A team of scientists from the University of California San Diego (UCSD), UCLA and the San Diego Veterans Affairs Medical Center reported in the journal Nature Neuroscience that they had partial success in restoring damaged nerve connections in lab rats. This was based on earlier research in which scientists discovered a method to regenerate axons.
Axons are the fibers that connect neurons and carry signals between them, allowing communication between the brain and the nervous system. Axons are damaged or destroyed in spinal cord injuries, causing communication between neurons to be interrupted, which can mean sensory loss and paralysis.
Scientists used a three-part therapy in their study. First, they injected a harmless virus with a chemical growth hormone into the injury site. The growth hormone draws growing axons to the site. Next, they placed a cell graft across the injury site to encourage the young axons to grow. Finally, they stimulated genes in the injured neurons to amplify axon growth.
While the therapy practiced by the team is far from perfect, and will require much more study before being tested on humans, it offers hope to the more than 5.6 million Americans suffering some form of paralysis, 23% of them due to a spinal cord injury.
The team’s success was only partial because, although the axons found their way to the precise spinal injury site and formed connections with other nerve cells, the new neural connections did not have a myelin sheath. The myelin sheath is a fatty sheath that acts as a sort of electrical insulator to assist in the passing of electrical signals between the brain and the body’s nervous system. Since the new connections lacked a myelin sheath, they proved effectively inactive.

WHAT TO WORK ON —
(a) From the axon regeneration article, extract word for word the stretch that begins at the words "A team of scientists" and stops after "loss and paralysis.".
(b) Continue the axon regeneration article, picking up right after its last sentence.
The stored records below the text aren't needed for anything here.

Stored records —
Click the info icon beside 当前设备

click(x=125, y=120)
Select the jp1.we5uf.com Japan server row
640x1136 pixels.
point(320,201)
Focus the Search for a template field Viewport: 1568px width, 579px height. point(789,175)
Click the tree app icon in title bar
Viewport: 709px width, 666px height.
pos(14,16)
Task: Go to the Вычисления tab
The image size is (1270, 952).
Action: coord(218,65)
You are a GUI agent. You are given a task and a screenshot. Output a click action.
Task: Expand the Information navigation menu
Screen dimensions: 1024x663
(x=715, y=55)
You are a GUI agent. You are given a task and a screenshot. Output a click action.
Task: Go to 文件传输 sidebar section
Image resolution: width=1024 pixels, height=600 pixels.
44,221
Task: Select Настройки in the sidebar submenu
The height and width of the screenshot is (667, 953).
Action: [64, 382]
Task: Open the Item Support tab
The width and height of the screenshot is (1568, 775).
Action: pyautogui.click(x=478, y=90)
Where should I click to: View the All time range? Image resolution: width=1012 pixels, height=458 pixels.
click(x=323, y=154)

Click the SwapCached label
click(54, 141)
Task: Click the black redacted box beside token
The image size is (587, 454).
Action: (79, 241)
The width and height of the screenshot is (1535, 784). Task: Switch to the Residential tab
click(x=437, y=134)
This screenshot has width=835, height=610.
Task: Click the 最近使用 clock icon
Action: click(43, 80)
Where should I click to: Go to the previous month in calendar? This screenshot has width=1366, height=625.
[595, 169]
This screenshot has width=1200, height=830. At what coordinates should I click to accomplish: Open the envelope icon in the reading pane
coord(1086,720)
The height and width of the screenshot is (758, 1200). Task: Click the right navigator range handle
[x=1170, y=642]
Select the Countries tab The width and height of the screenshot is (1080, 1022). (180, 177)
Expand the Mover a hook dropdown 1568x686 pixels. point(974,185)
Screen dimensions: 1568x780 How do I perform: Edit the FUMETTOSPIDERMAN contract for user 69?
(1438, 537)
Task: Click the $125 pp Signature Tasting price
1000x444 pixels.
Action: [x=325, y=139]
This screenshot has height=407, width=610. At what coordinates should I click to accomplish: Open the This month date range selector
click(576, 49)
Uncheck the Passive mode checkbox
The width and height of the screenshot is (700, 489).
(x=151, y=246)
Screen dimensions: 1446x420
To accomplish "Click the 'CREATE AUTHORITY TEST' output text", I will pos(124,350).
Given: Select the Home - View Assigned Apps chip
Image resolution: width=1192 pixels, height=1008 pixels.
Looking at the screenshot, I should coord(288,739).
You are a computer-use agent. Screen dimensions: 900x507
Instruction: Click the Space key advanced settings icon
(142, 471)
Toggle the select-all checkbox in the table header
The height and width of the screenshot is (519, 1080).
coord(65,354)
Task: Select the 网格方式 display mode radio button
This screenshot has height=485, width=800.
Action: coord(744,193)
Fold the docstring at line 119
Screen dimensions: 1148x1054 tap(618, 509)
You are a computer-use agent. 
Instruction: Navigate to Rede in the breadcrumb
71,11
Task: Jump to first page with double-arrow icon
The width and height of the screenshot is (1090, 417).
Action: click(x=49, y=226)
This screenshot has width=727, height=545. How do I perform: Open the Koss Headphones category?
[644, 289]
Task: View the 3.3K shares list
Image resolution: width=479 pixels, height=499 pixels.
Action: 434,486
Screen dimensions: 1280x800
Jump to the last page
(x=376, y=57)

ANSWERS TO THE PROBLEMS —
(a)
A team of scientists from the University of California San Diego (UCSD), UCLA and the San Diego Veterans Affairs Medical Center reported in the journal Nature Neuroscience that they had partial success in restoring damaged nerve connections in lab rats. This was based on earlier research in which scientists discovered a method to regenerate axons.
Axons are the fibers that connect neurons and carry signals between them, allowing communication between the brain and the nervous system. Axons are damaged or destroyed in spinal cord injuries, causing communication between neurons to be interrupted, which can mean sensory loss and paralysis.

(b)
Further research is being planned by the same team of scientists to add another step to the already complex therapeutic process in which they hope to encourage the formation of myelin sheaths at the injury site. Although the translation from rats to humans may prove difficult, the creation of the myelin sheath will bring scientists one step closer to fully repairing nerve damage and potentially reversing paralysis.
In Menlo Park, California, the biotech company Geron has plans underway to conduct clinical studies on humans with spinal cord injuries. They will inject embryonic stem cells into spinal cord injury patients in the hopes that the cells will form oligodendrocytes, which in turn assist in the formation of myelin sheaths.
This combination of research inches ever closer to the possibility of full spinal regeneration after a severe injury. While it is nowhere near perfect yet, the promising research continues.